* Your objective *
Work out how many lines of this material hold the word "height". Write only that number.

* Input *
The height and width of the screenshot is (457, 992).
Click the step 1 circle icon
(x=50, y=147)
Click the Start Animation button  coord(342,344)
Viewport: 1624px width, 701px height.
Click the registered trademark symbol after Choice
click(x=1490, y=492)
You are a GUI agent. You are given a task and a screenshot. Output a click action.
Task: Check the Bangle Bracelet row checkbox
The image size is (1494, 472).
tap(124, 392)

==

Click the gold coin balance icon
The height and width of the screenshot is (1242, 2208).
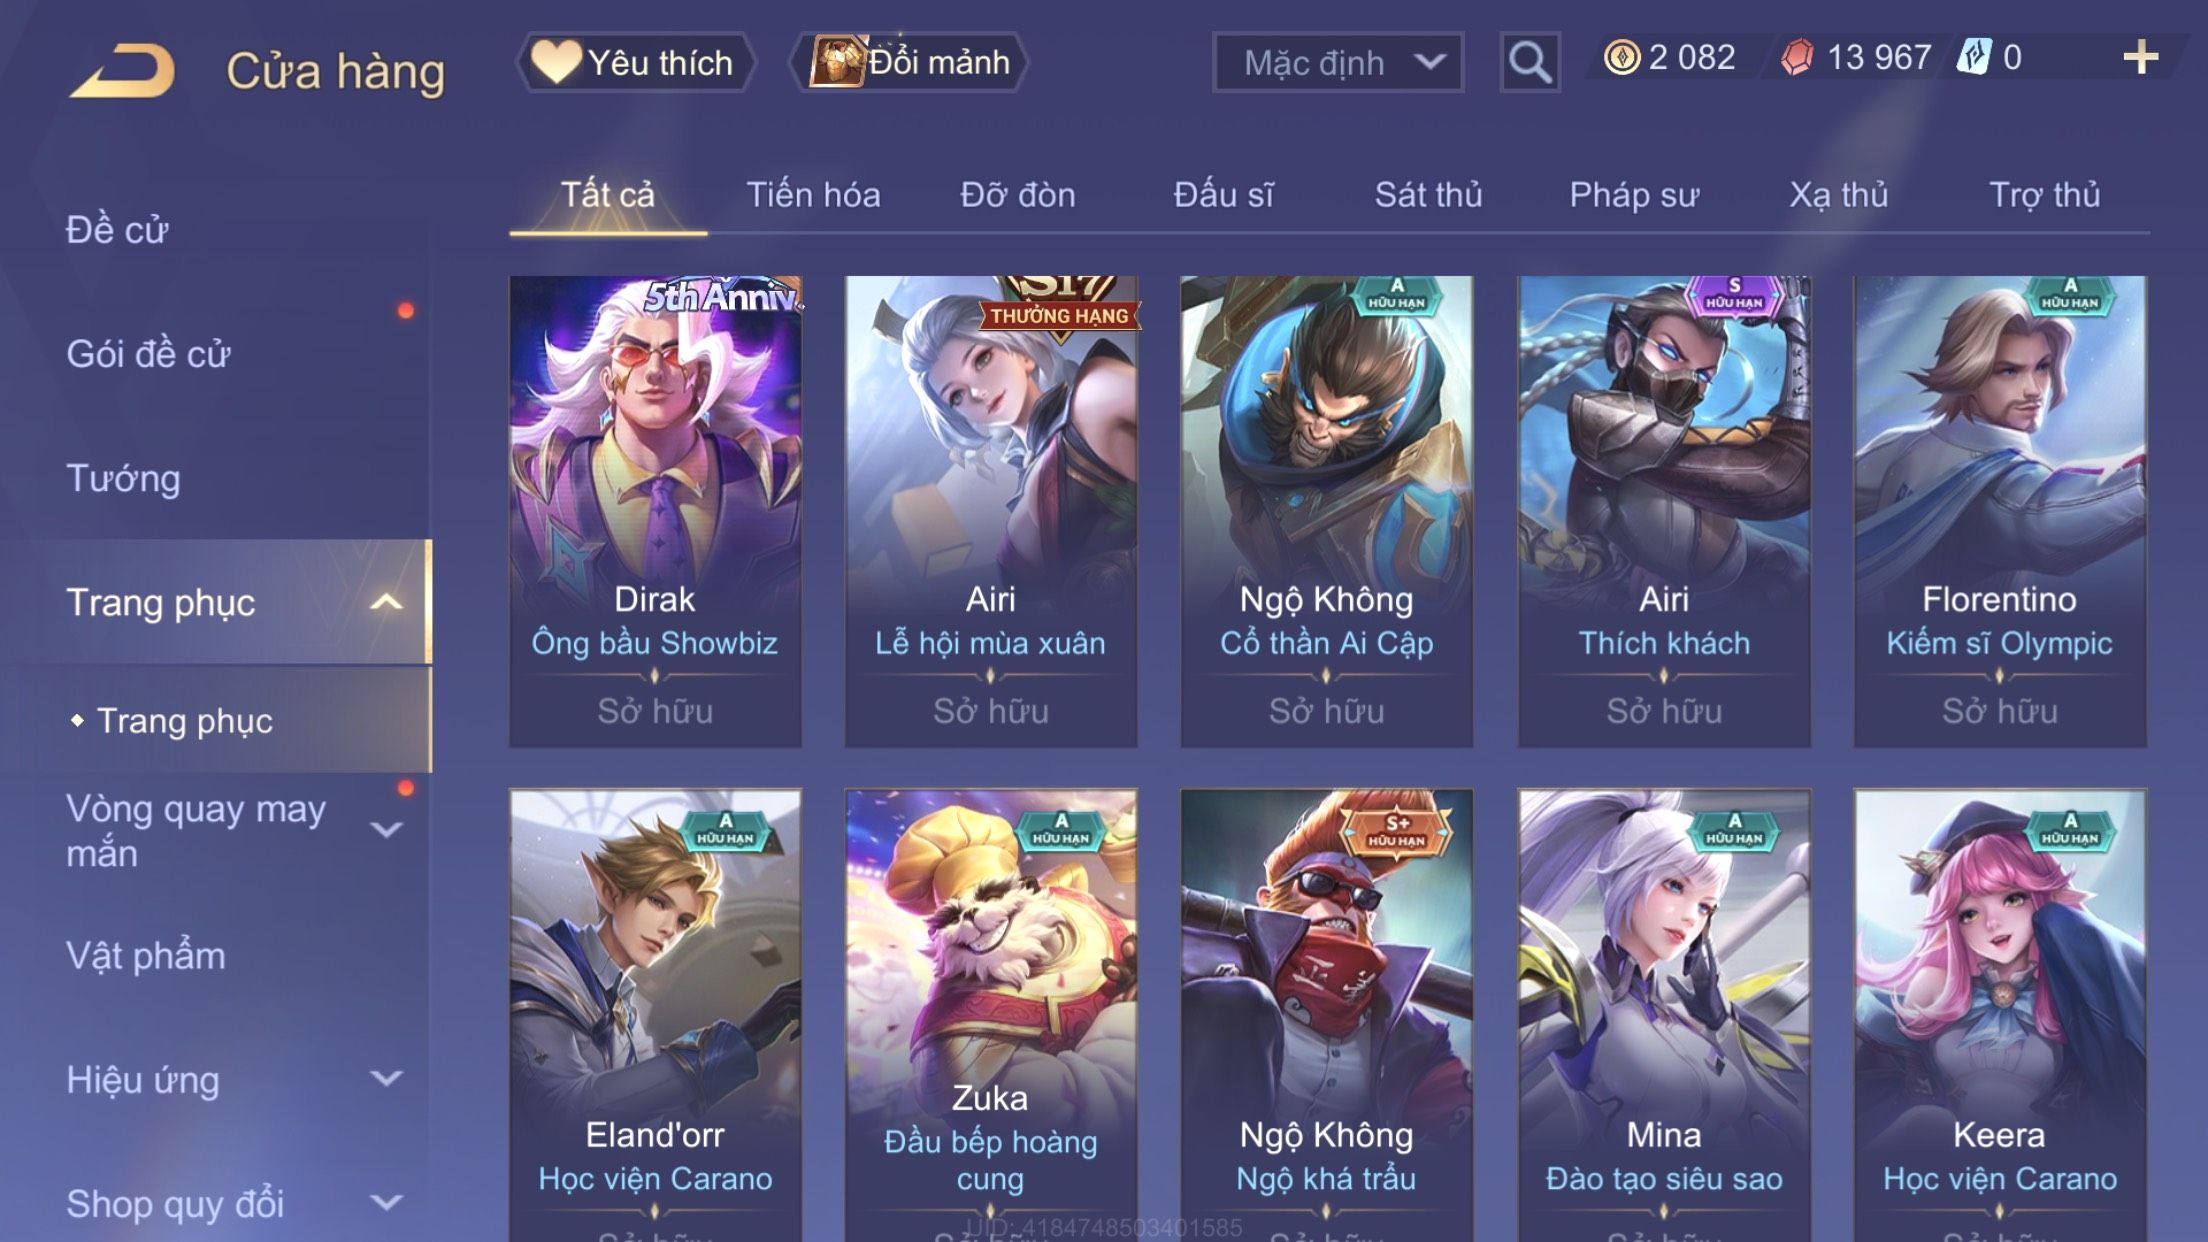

...

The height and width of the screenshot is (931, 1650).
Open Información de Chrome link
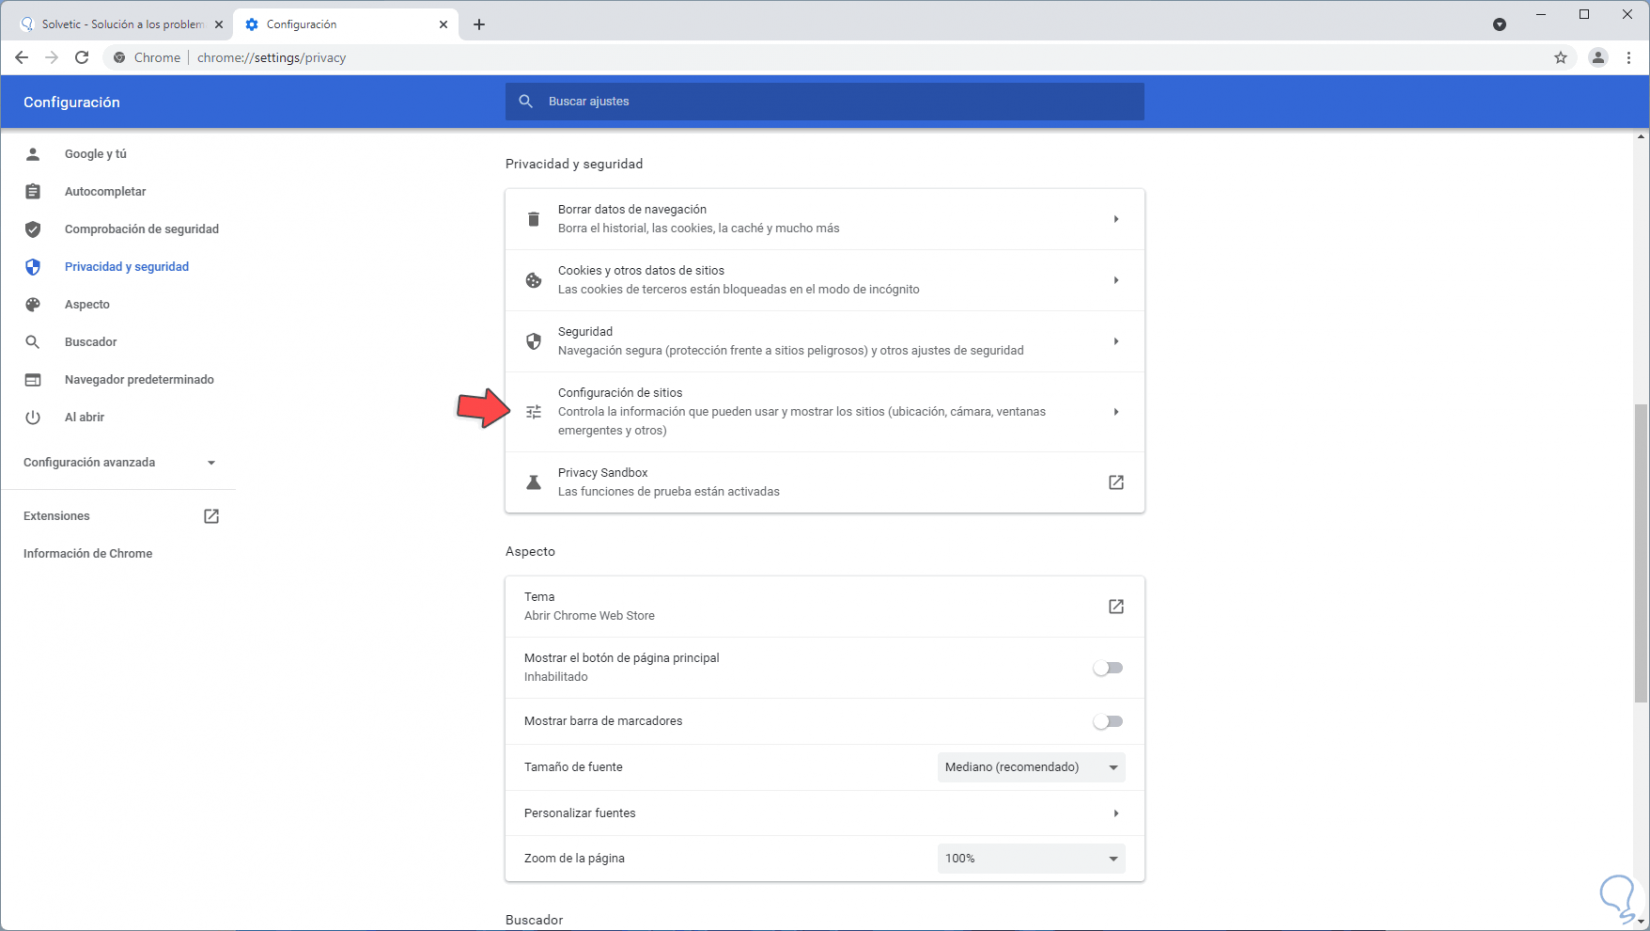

* Response to this task *
4